## [Problem]
Copy every one of the entries below word for word, with nothing changed or left out.
--- Begin Records provided ---
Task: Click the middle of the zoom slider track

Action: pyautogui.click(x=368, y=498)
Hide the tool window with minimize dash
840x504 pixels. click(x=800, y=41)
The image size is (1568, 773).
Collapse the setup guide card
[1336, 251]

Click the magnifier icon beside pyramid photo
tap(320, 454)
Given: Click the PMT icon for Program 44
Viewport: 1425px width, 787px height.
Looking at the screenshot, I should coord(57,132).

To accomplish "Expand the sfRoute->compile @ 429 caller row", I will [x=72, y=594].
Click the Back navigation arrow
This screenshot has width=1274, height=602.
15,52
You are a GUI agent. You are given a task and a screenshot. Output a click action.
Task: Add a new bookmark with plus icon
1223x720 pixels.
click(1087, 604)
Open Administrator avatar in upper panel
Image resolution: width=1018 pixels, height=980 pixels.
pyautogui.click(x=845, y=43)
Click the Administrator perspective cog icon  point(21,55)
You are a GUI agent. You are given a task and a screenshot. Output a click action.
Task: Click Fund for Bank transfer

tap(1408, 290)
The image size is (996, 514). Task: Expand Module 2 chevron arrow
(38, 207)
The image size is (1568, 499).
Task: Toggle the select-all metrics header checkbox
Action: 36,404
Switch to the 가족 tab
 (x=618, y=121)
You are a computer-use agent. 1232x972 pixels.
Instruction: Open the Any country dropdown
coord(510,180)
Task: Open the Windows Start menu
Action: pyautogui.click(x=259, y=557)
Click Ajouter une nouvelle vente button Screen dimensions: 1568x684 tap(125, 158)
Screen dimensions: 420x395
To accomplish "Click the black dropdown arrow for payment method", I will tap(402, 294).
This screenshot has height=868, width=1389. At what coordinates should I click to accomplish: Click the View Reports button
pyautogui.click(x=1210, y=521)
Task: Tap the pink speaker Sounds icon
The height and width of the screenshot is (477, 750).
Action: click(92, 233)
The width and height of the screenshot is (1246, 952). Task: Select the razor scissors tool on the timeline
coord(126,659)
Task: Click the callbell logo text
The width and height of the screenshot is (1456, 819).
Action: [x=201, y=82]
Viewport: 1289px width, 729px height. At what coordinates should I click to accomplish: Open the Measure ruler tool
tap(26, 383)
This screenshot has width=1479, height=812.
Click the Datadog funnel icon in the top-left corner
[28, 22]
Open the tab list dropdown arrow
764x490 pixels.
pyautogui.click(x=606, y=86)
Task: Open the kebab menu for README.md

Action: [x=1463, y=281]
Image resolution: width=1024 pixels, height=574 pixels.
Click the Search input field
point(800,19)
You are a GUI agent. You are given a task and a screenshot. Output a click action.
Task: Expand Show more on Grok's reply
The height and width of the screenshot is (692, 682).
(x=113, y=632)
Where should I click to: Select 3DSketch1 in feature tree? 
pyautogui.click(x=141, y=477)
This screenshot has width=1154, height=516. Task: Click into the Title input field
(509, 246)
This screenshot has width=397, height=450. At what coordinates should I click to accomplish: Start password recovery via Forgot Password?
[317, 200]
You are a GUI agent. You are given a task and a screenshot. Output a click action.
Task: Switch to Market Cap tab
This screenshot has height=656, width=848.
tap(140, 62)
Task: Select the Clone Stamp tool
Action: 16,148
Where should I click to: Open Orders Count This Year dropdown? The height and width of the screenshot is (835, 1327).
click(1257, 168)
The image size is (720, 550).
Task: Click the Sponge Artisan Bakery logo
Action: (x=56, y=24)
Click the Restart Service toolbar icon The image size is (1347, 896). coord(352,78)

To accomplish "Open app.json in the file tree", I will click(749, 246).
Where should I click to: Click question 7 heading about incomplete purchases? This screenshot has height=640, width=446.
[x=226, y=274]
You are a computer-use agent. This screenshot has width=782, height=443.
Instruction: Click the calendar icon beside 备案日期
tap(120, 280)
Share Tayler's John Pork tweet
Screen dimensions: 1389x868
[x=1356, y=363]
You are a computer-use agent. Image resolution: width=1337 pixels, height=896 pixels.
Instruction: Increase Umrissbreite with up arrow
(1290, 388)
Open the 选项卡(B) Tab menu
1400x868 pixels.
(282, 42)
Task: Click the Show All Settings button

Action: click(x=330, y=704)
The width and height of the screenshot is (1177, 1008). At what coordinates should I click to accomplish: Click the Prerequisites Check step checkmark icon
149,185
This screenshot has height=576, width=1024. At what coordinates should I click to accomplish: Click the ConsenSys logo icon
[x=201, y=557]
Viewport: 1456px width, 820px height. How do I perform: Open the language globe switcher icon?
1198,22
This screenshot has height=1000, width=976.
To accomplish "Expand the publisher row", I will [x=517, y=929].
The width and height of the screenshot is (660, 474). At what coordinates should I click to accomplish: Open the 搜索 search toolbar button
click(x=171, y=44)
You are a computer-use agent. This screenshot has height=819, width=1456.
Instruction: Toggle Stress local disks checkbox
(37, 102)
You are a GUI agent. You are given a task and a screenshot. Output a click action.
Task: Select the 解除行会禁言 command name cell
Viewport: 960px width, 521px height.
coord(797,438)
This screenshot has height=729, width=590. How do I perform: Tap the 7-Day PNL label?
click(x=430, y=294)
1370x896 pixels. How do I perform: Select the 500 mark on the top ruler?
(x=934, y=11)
--- End Records provided ---
## [Response to this exercise]
Task: Click the middle of the zoom slider track

Action: pyautogui.click(x=368, y=498)
Hide the tool window with minimize dash
840x504 pixels. click(x=800, y=41)
The image size is (1568, 773).
Collapse the setup guide card
[1336, 251]

Click the magnifier icon beside pyramid photo
tap(320, 454)
Given: Click the PMT icon for Program 44
Viewport: 1425px width, 787px height.
Looking at the screenshot, I should coord(57,132).

To accomplish "Expand the sfRoute->compile @ 429 caller row", I will [x=72, y=594].
Click the Back navigation arrow
This screenshot has width=1274, height=602.
15,52
You are a GUI agent. You are given a task and a screenshot. Output a click action.
Task: Add a new bookmark with plus icon
1223x720 pixels.
click(1087, 604)
Open Administrator avatar in upper panel
Image resolution: width=1018 pixels, height=980 pixels.
pyautogui.click(x=845, y=43)
Click the Administrator perspective cog icon  point(21,55)
You are a GUI agent. You are given a task and a screenshot. Output a click action.
Task: Click Fund for Bank transfer

tap(1408, 290)
The image size is (996, 514). Task: Expand Module 2 chevron arrow
(38, 207)
The image size is (1568, 499).
Task: Toggle the select-all metrics header checkbox
Action: 36,404
Switch to the 가족 tab
 (x=618, y=121)
You are a computer-use agent. 1232x972 pixels.
Instruction: Open the Any country dropdown
coord(510,180)
Task: Open the Windows Start menu
Action: pyautogui.click(x=259, y=557)
Click Ajouter une nouvelle vente button Screen dimensions: 1568x684 tap(125, 158)
Screen dimensions: 420x395
To accomplish "Click the black dropdown arrow for payment method", I will tap(402, 294).
This screenshot has height=868, width=1389. At what coordinates should I click to accomplish: Click the View Reports button
pyautogui.click(x=1210, y=521)
Task: Tap the pink speaker Sounds icon
The height and width of the screenshot is (477, 750).
Action: click(92, 233)
The width and height of the screenshot is (1246, 952). Task: Select the razor scissors tool on the timeline
coord(126,659)
Task: Click the callbell logo text
The width and height of the screenshot is (1456, 819).
Action: [x=201, y=82]
Viewport: 1289px width, 729px height. At what coordinates should I click to accomplish: Open the Measure ruler tool
tap(26, 383)
This screenshot has width=1479, height=812.
Click the Datadog funnel icon in the top-left corner
[28, 22]
Open the tab list dropdown arrow
764x490 pixels.
pyautogui.click(x=606, y=86)
Task: Open the kebab menu for README.md

Action: [x=1463, y=281]
Image resolution: width=1024 pixels, height=574 pixels.
Click the Search input field
point(800,19)
You are a GUI agent. You are given a task and a screenshot. Output a click action.
Task: Expand Show more on Grok's reply
The height and width of the screenshot is (692, 682).
(x=113, y=632)
Where should I click to: Select 3DSketch1 in feature tree? 
pyautogui.click(x=141, y=477)
This screenshot has width=1154, height=516. Task: Click into the Title input field
(509, 246)
This screenshot has width=397, height=450. At what coordinates should I click to accomplish: Start password recovery via Forgot Password?
[317, 200]
You are a GUI agent. You are given a task and a screenshot. Output a click action.
Task: Switch to Market Cap tab
This screenshot has height=656, width=848.
tap(140, 62)
Task: Select the Clone Stamp tool
Action: 16,148
Where should I click to: Open Orders Count This Year dropdown? The height and width of the screenshot is (835, 1327).
click(1257, 168)
The image size is (720, 550).
Task: Click the Sponge Artisan Bakery logo
Action: (x=56, y=24)
Click the Restart Service toolbar icon The image size is (1347, 896). coord(352,78)

To accomplish "Open app.json in the file tree", I will click(749, 246).
Where should I click to: Click question 7 heading about incomplete purchases? This screenshot has height=640, width=446.
[x=226, y=274]
You are a computer-use agent. This screenshot has width=782, height=443.
Instruction: Click the calendar icon beside 备案日期
tap(120, 280)
Share Tayler's John Pork tweet
Screen dimensions: 1389x868
[x=1356, y=363]
You are a computer-use agent. Image resolution: width=1337 pixels, height=896 pixels.
Instruction: Increase Umrissbreite with up arrow
(1290, 388)
Open the 选项卡(B) Tab menu
1400x868 pixels.
(282, 42)
Task: Click the Show All Settings button

Action: click(x=330, y=704)
The width and height of the screenshot is (1177, 1008). At what coordinates should I click to accomplish: Click the Prerequisites Check step checkmark icon
149,185
This screenshot has height=576, width=1024. At what coordinates should I click to accomplish: Click the ConsenSys logo icon
[x=201, y=557]
Viewport: 1456px width, 820px height. How do I perform: Open the language globe switcher icon?
1198,22
This screenshot has height=1000, width=976.
To accomplish "Expand the publisher row", I will [x=517, y=929].
The width and height of the screenshot is (660, 474). At what coordinates should I click to accomplish: Open the 搜索 search toolbar button
click(x=171, y=44)
You are a computer-use agent. This screenshot has height=819, width=1456.
Instruction: Toggle Stress local disks checkbox
(37, 102)
You are a GUI agent. You are given a task and a screenshot. Output a click action.
Task: Select the 解除行会禁言 command name cell
Viewport: 960px width, 521px height.
coord(797,438)
This screenshot has height=729, width=590. How do I perform: Tap the 7-Day PNL label?
click(x=430, y=294)
1370x896 pixels. How do I perform: Select the 500 mark on the top ruler?
(x=934, y=11)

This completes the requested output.